Problem details: Convert the rows, from the line containing "You are a computer-use agent." up to and including the final line of the rows, into a JSON list of strings with one string per line. Skip blank lines and leave the pictures out.
[Start]
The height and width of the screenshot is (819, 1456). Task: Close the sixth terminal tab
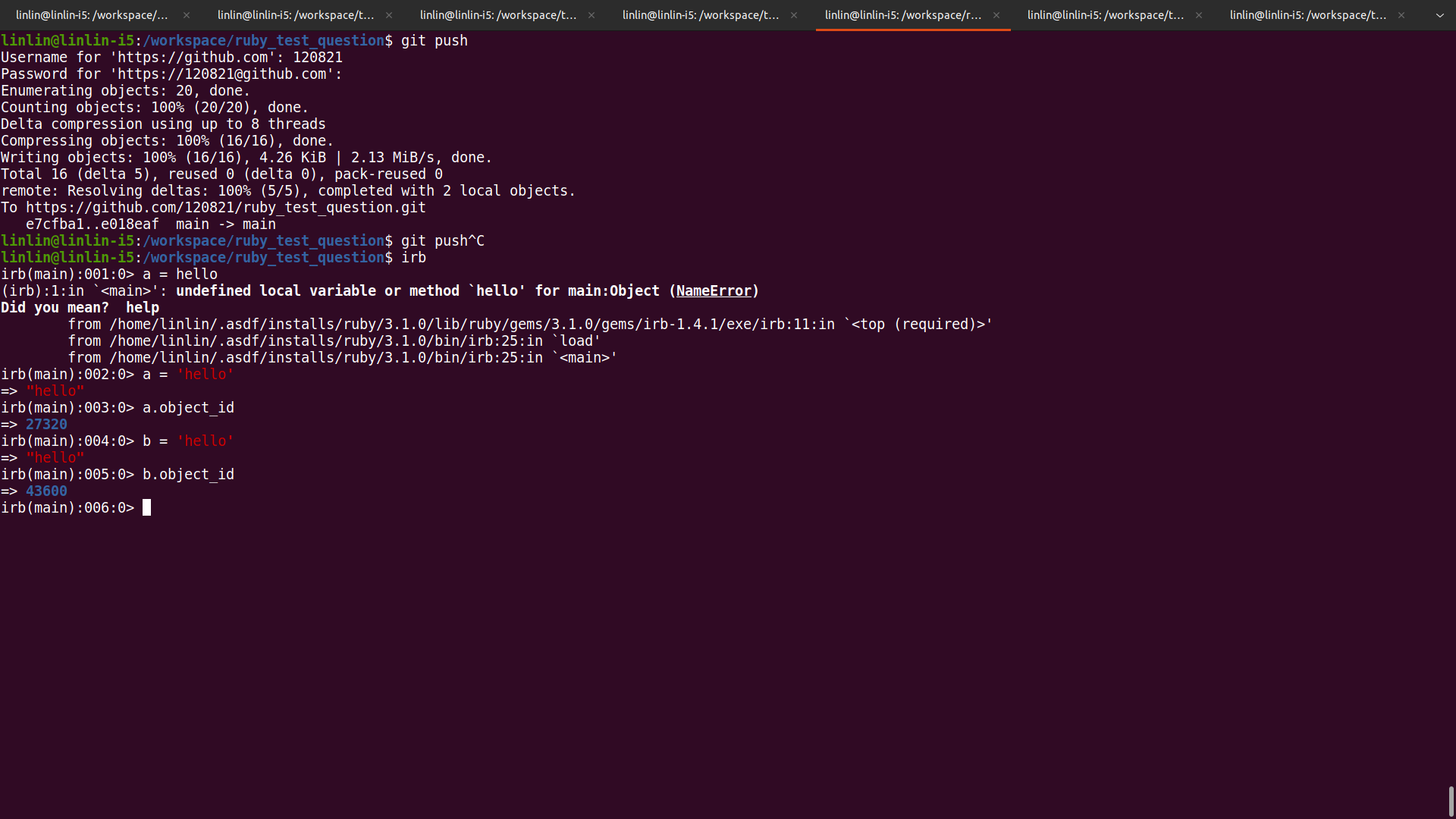[x=1199, y=15]
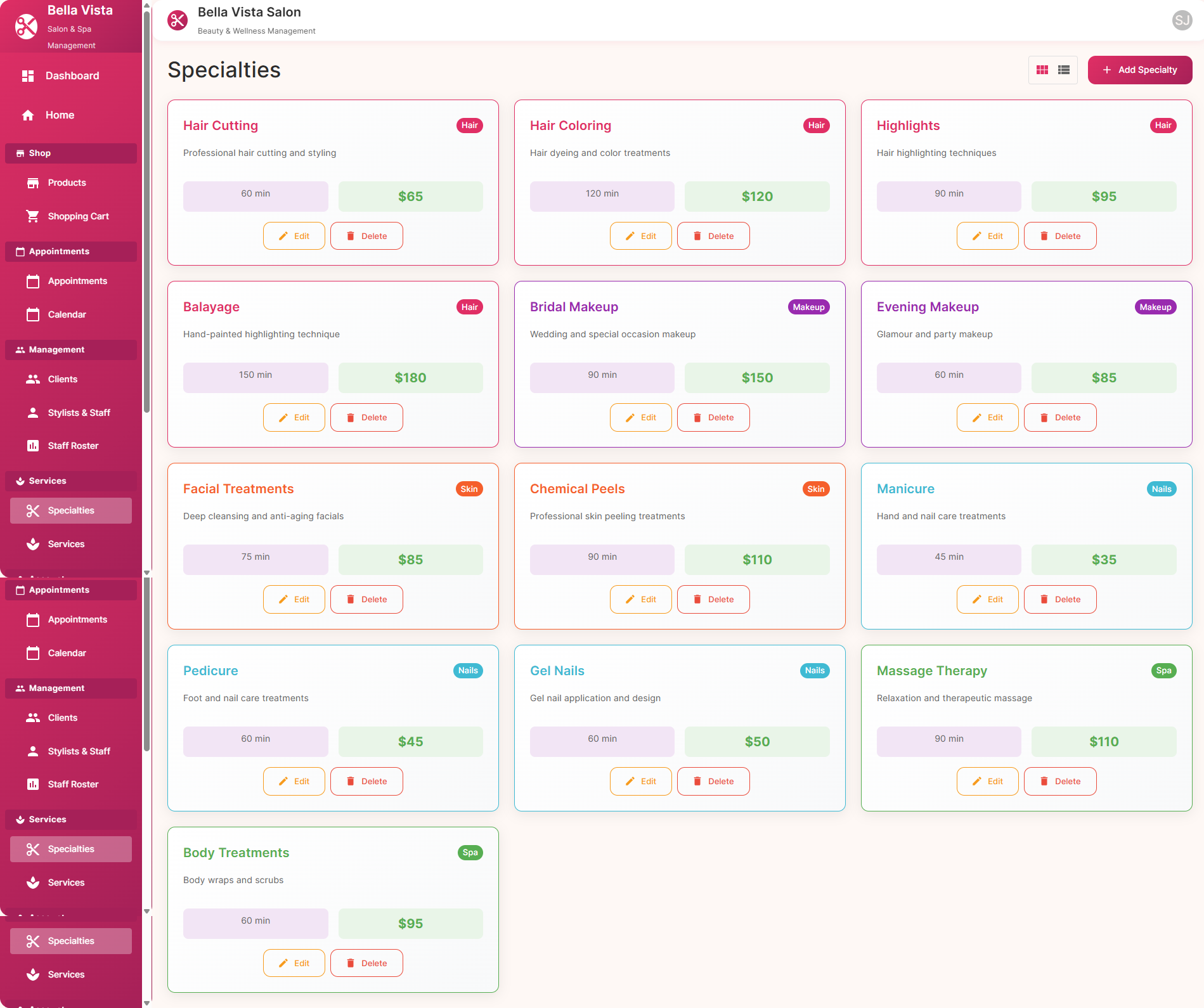This screenshot has height=1008, width=1204.
Task: Switch to grid view layout
Action: pyautogui.click(x=1042, y=70)
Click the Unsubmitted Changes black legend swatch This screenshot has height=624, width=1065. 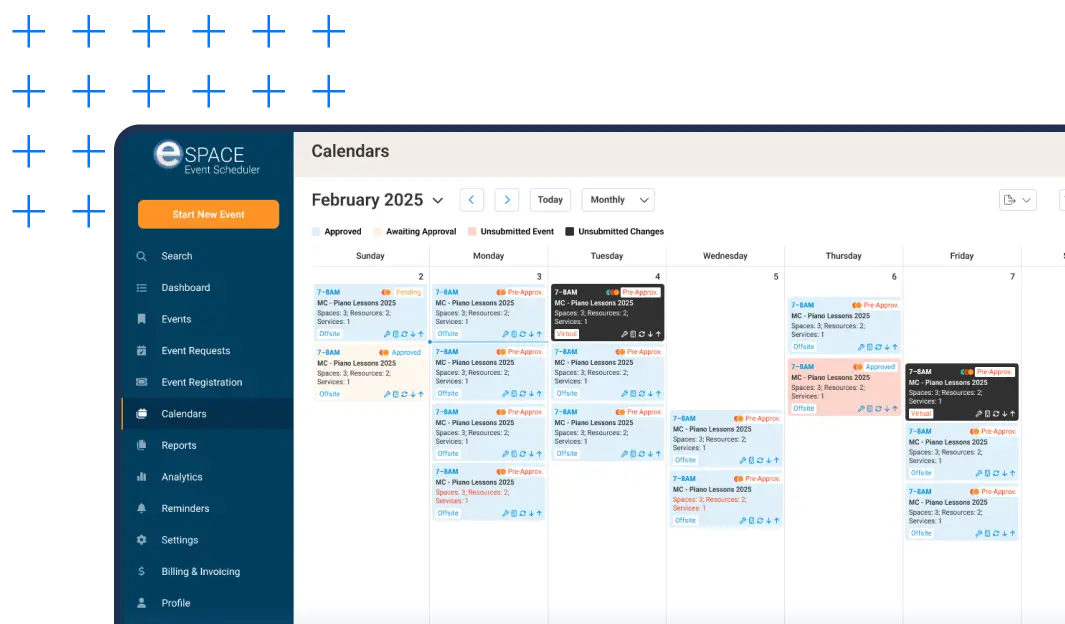point(569,232)
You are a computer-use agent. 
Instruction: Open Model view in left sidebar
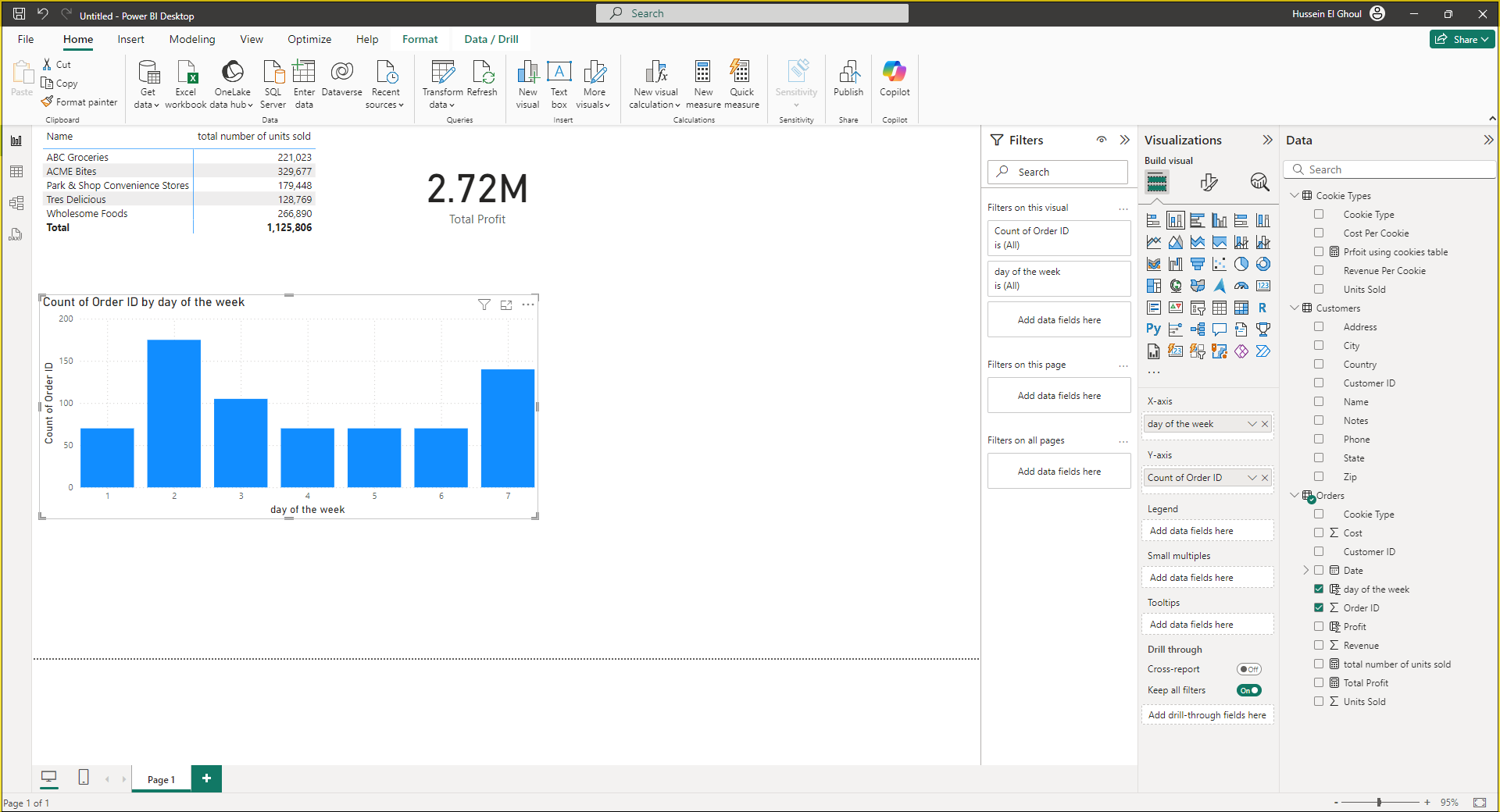click(x=16, y=203)
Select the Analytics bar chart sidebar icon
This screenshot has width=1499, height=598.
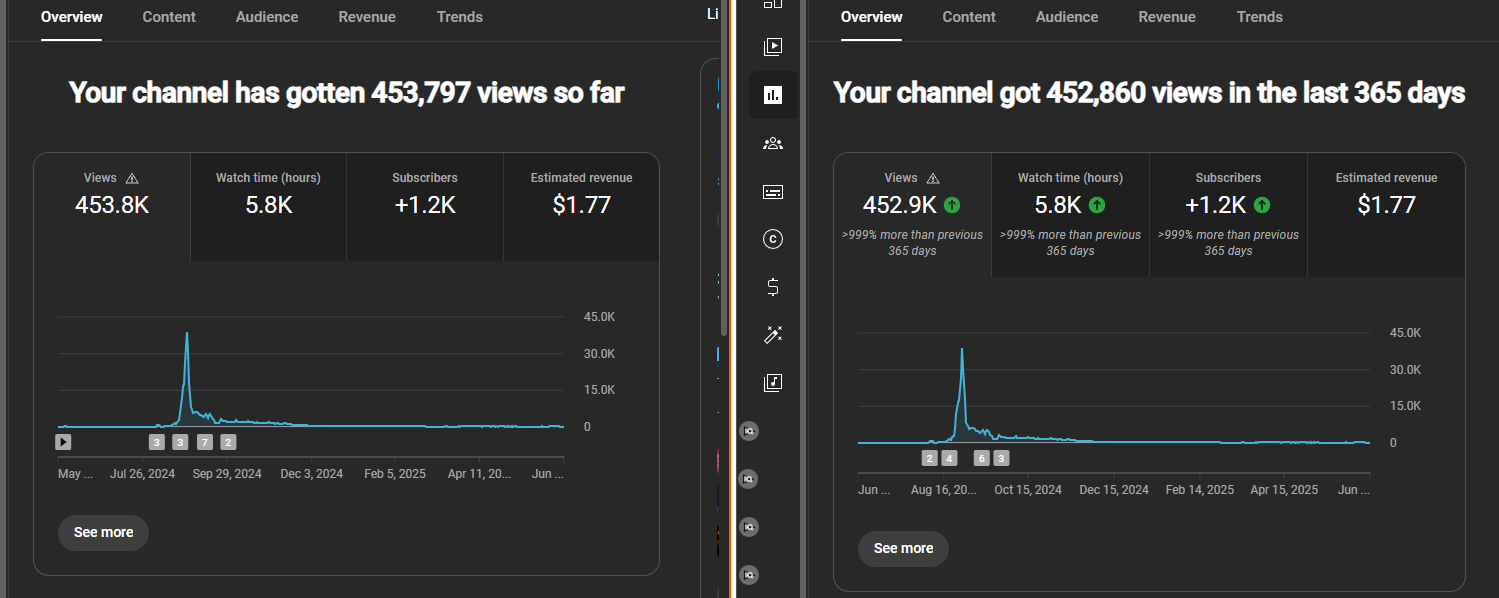coord(772,95)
[End]
Reply to the task:
[
  "You are a computer-use agent. ",
  "Instruction: Open Model view in left sidebar",
  "click(x=16, y=203)",
  "Select the Analytics bar chart sidebar icon",
  "This screenshot has width=1499, height=598.",
  "coord(772,95)"
]